# GOAL:
Can you convert the lines below into a JSON list of strings, one string per line, leaving out blank lines?

[BEGIN]

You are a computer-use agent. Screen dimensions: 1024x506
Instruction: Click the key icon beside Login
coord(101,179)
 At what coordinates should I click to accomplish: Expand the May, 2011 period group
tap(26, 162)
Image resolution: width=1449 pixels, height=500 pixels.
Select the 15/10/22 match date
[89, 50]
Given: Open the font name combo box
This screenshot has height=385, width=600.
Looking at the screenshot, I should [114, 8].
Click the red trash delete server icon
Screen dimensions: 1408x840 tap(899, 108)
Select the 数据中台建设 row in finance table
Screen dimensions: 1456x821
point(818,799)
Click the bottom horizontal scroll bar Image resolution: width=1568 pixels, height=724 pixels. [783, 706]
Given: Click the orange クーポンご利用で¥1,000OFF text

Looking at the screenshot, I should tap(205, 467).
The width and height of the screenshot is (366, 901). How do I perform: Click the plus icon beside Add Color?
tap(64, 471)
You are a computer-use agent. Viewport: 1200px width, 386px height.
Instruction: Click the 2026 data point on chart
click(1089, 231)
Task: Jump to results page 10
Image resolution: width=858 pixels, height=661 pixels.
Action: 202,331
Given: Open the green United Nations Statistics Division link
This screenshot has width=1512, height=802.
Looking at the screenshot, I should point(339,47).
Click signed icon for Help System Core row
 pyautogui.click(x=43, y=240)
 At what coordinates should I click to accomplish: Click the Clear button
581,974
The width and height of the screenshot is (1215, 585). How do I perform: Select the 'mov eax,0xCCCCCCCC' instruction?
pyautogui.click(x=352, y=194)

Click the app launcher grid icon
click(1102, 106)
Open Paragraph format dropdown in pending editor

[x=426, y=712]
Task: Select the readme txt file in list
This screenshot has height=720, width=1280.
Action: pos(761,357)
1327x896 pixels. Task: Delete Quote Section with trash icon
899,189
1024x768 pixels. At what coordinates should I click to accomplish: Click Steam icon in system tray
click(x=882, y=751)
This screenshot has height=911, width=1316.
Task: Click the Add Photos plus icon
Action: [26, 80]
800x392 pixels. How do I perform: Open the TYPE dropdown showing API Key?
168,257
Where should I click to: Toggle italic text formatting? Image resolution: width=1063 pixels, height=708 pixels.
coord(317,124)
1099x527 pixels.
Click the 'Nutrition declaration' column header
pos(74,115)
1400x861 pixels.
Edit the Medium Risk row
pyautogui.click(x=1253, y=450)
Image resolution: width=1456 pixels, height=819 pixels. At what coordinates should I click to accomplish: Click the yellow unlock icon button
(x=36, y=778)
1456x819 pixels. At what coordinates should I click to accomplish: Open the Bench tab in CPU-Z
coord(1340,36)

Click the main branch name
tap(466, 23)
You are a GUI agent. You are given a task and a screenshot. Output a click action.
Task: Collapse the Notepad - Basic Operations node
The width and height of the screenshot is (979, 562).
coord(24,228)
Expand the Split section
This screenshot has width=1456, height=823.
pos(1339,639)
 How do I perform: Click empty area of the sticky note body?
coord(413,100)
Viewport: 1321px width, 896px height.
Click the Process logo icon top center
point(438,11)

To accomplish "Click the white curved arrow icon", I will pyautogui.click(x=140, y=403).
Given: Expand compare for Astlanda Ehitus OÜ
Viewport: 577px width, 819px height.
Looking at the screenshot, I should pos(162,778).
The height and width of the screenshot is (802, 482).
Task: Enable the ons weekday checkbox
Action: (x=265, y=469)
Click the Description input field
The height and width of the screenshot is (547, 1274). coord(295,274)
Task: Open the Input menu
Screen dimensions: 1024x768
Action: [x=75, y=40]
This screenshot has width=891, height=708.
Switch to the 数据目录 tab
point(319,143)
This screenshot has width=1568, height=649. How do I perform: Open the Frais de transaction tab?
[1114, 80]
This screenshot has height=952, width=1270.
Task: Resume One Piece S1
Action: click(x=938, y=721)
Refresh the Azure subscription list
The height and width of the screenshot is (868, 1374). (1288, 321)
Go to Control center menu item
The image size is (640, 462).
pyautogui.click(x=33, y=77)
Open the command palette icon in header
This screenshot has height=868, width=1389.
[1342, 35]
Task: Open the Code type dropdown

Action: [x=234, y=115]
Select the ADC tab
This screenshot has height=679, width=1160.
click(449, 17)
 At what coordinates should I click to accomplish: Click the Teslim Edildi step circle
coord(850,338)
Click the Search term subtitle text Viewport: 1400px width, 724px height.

[END]

# ANSWER TO THE PROBLEM:
[
  "You are a computer-use agent. Screen dimensions: 1024x506",
  "Instruction: Click the key icon beside Login",
  "coord(101,179)",
  " At what coordinates should I click to accomplish: Expand the May, 2011 period group",
  "tap(26, 162)",
  "Image resolution: width=1449 pixels, height=500 pixels.",
  "Select the 15/10/22 match date",
  "[89, 50]",
  "Given: Open the font name combo box",
  "This screenshot has height=385, width=600.",
  "Looking at the screenshot, I should [114, 8].",
  "Click the red trash delete server icon",
  "Screen dimensions: 1408x840 tap(899, 108)",
  "Select the 数据中台建设 row in finance table",
  "Screen dimensions: 1456x821",
  "point(818,799)",
  "Click the bottom horizontal scroll bar Image resolution: width=1568 pixels, height=724 pixels. [783, 706]",
  "Given: Click the orange クーポンご利用で¥1,000OFF text",
  "Looking at the screenshot, I should tap(205, 467).",
  "The width and height of the screenshot is (366, 901). How do I perform: Click the plus icon beside Add Color?",
  "tap(64, 471)",
  "You are a computer-use agent. Viewport: 1200px width, 386px height.",
  "Instruction: Click the 2026 data point on chart",
  "click(1089, 231)",
  "Task: Jump to results page 10",
  "Image resolution: width=858 pixels, height=661 pixels.",
  "Action: 202,331",
  "Given: Open the green United Nations Statistics Division link",
  "This screenshot has width=1512, height=802.",
  "Looking at the screenshot, I should point(339,47).",
  "Click signed icon for Help System Core row",
  " pyautogui.click(x=43, y=240)",
  " At what coordinates should I click to accomplish: Click the Clear button",
  "581,974",
  "The width and height of the screenshot is (1215, 585). How do I perform: Select the 'mov eax,0xCCCCCCCC' instruction?",
  "pyautogui.click(x=352, y=194)",
  "Click the app launcher grid icon",
  "click(1102, 106)",
  "Open Paragraph format dropdown in pending editor",
  "[x=426, y=712]",
  "Task: Select the readme txt file in list",
  "This screenshot has height=720, width=1280.",
  "Action: pos(761,357)",
  "1327x896 pixels. Task: Delete Quote Section with trash icon",
  "899,189",
  "1024x768 pixels. At what coordinates should I click to accomplish: Click Steam icon in system tray",
  "click(x=882, y=751)",
  "This screenshot has height=911, width=1316.",
  "Task: Click the Add Photos plus icon",
  "Action: [26, 80]",
  "800x392 pixels. How do I perform: Open the TYPE dropdown showing API Key?",
  "168,257",
  "Where should I click to: Toggle italic text formatting? Image resolution: width=1063 pixels, height=708 pixels.",
  "coord(317,124)",
  "1099x527 pixels.",
  "Click the 'Nutrition declaration' column header",
  "pos(74,115)",
  "1400x861 pixels.",
  "Edit the Medium Risk row",
  "pyautogui.click(x=1253, y=450)",
  "Image resolution: width=1456 pixels, height=819 pixels. At what coordinates should I click to accomplish: Click the yellow unlock icon button",
  "(x=36, y=778)",
  "1456x819 pixels. At what coordinates should I click to accomplish: Open the Bench tab in CPU-Z",
  "coord(1340,36)",
  "Click the main branch name",
  "tap(466, 23)",
  "You are a GUI agent. You are given a task and a screenshot. Output a click action.",
  "Task: Collapse the Notepad - Basic Operations node",
  "The width and height of the screenshot is (979, 562).",
  "coord(24,228)",
  "Expand the Split section",
  "This screenshot has width=1456, height=823.",
  "pos(1339,639)",
  " How do I perform: Click empty area of the sticky note body?",
  "coord(413,100)",
  "Viewport: 1321px width, 896px height.",
  "Click the Process logo icon top center",
  "point(438,11)",
  "To accomplish \"Click the white curved arrow icon\", I will pyautogui.click(x=140, y=403).",
  "Given: Expand compare for Astlanda Ehitus OÜ",
  "Viewport: 577px width, 819px height.",
  "Looking at the screenshot, I should pos(162,778).",
  "The height and width of the screenshot is (802, 482).",
  "Task: Enable the ons weekday checkbox",
  "Action: (x=265, y=469)",
  "Click the Description input field",
  "The height and width of the screenshot is (547, 1274). coord(295,274)",
  "Task: Open the Input menu",
  "Screen dimensions: 1024x768",
  "Action: [x=75, y=40]",
  "This screenshot has width=891, height=708.",
  "Switch to the 数据目录 tab",
  "point(319,143)",
  "This screenshot has width=1568, height=649. How do I perform: Open the Frais de transaction tab?",
  "[1114, 80]",
  "This screenshot has height=952, width=1270.",
  "Task: Resume One Piece S1",
  "Action: click(x=938, y=721)",
  "Refresh the Azure subscription list",
  "The height and width of the screenshot is (868, 1374). (1288, 321)",
  "Go to Control center menu item",
  "The image size is (640, 462).",
  "pyautogui.click(x=33, y=77)",
  "Open the command palette icon in header",
  "This screenshot has height=868, width=1389.",
  "[1342, 35]",
  "Task: Open the Code type dropdown",
  "Action: [x=234, y=115]",
  "Select the ADC tab",
  "This screenshot has height=679, width=1160.",
  "click(449, 17)",
  " At what coordinates should I click to accomplish: Click the Teslim Edildi step circle",
  "coord(850,338)",
  "Click the Search term subtitle text Viewport: 1400px width, 724px height."
]